Anna Johnston
Fiction 2024 | 327 pages
![]()
If you can get past the incredulous premise of the opening pages of the book, you will find a sweet, delightful and insightful novel about people's relationships, life in a nursing home, dementia, families, grief, and joy. Above all, joy.
So here is the context. Impoverished Fred Fife is at a neighborhood park on the day he is ousted out of his apartment for failure to pay his rent. He sees a man in a wheelchair who appears dead. He investigates and discovers the man is in fact dead. As he attempts to wheel him over to the group of people Fred assumes this guy is with … an outing from the Wattle River Retirement home ... Fred trips, hits his head, and the man, Bernard Greer, falls out of the wheelchair and into the river. Fred watches with his mouth agape as Bernard’s body floats downstream.
One of the caregivers arrives and sees Fred sitting aside the wheelchair. She helps him back in. Turns out Bernard and Fred look so much alike, it never occurs to anyone that the man in the wheelchair is not Bernard. Fred tries to tell the caregivers over and over that he is not the man who was in the wheelchair, but Bernard's dementia has developed so far that no one believes him. They all assume Bernard is off again on one of his delusional stories. Next thing Fred knows, he wakes up in Bernard's bed in the retirement home.
Johnston manages to write this whole story as a comedy of errors, seeming to laugh at herself as well as her characters.
Fred is now ensconced in the retirement home, wracked with guilt for living on someone else's dime and trying his best to tell the truth, but he is never successful. There are some changes in "Bernard." Not only does his dementia seem to be gone, but so is his incontinence. And his personality has changed radically from a grump to the kindest, most compassionate, and loving man. The caregivers scratch their heads but never doubt his veracity.
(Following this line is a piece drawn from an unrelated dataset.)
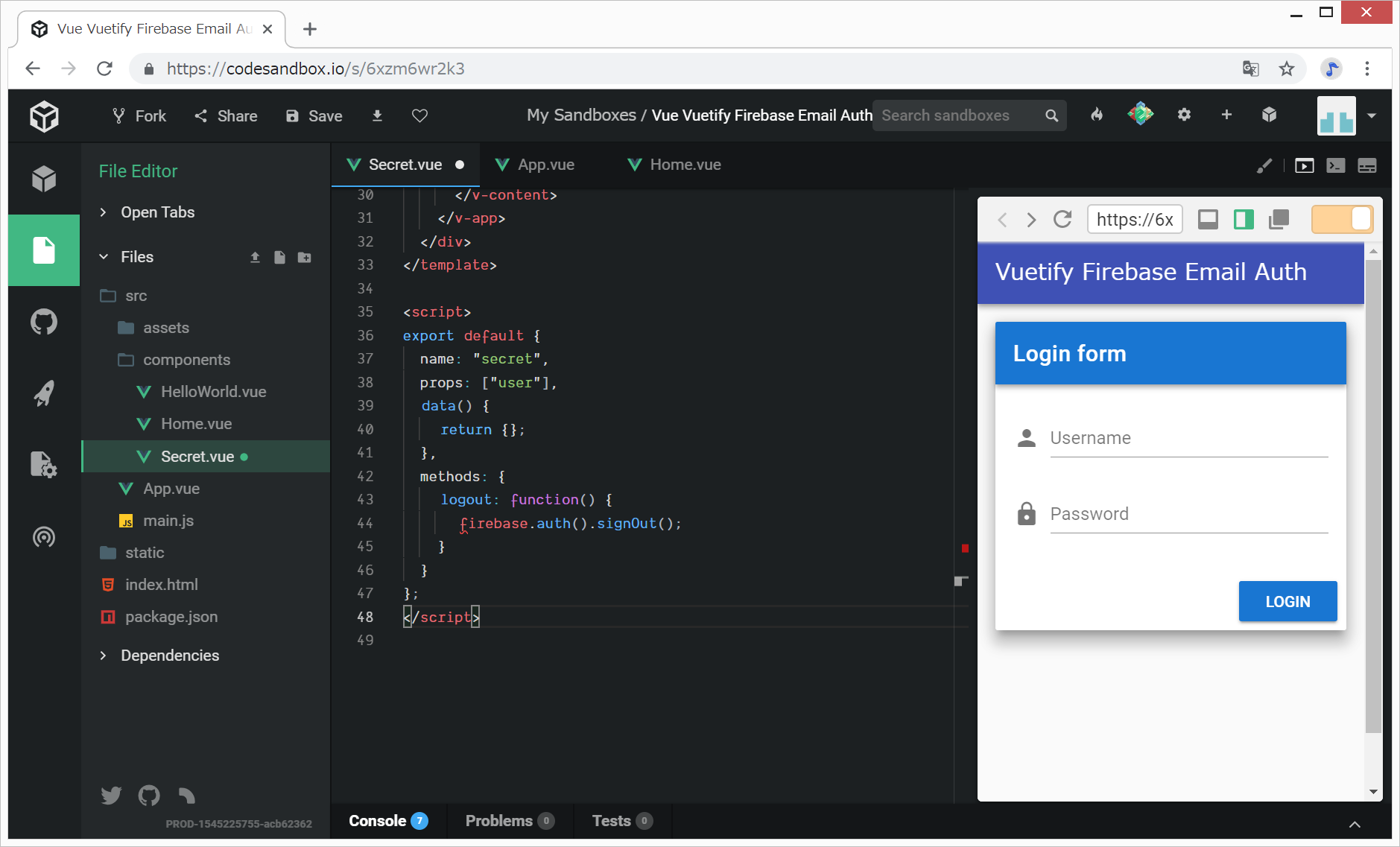Open the Live broadcast sidebar icon
Viewport: 1400px width, 847px height.
point(44,536)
From there Fred/Bernard's story unfolds as he makes friends, continues to grieve the death of his wife Dawn, and then discovers that Bernard has an estranged daughter, Hannah. But you will learn more about his evolving life when you read The Borrowed Life of Frederick Fife.
I recommend this easy and enjoyable debut novel and wonder what Anna Johnston will write next from her home in Melbourne, Australia.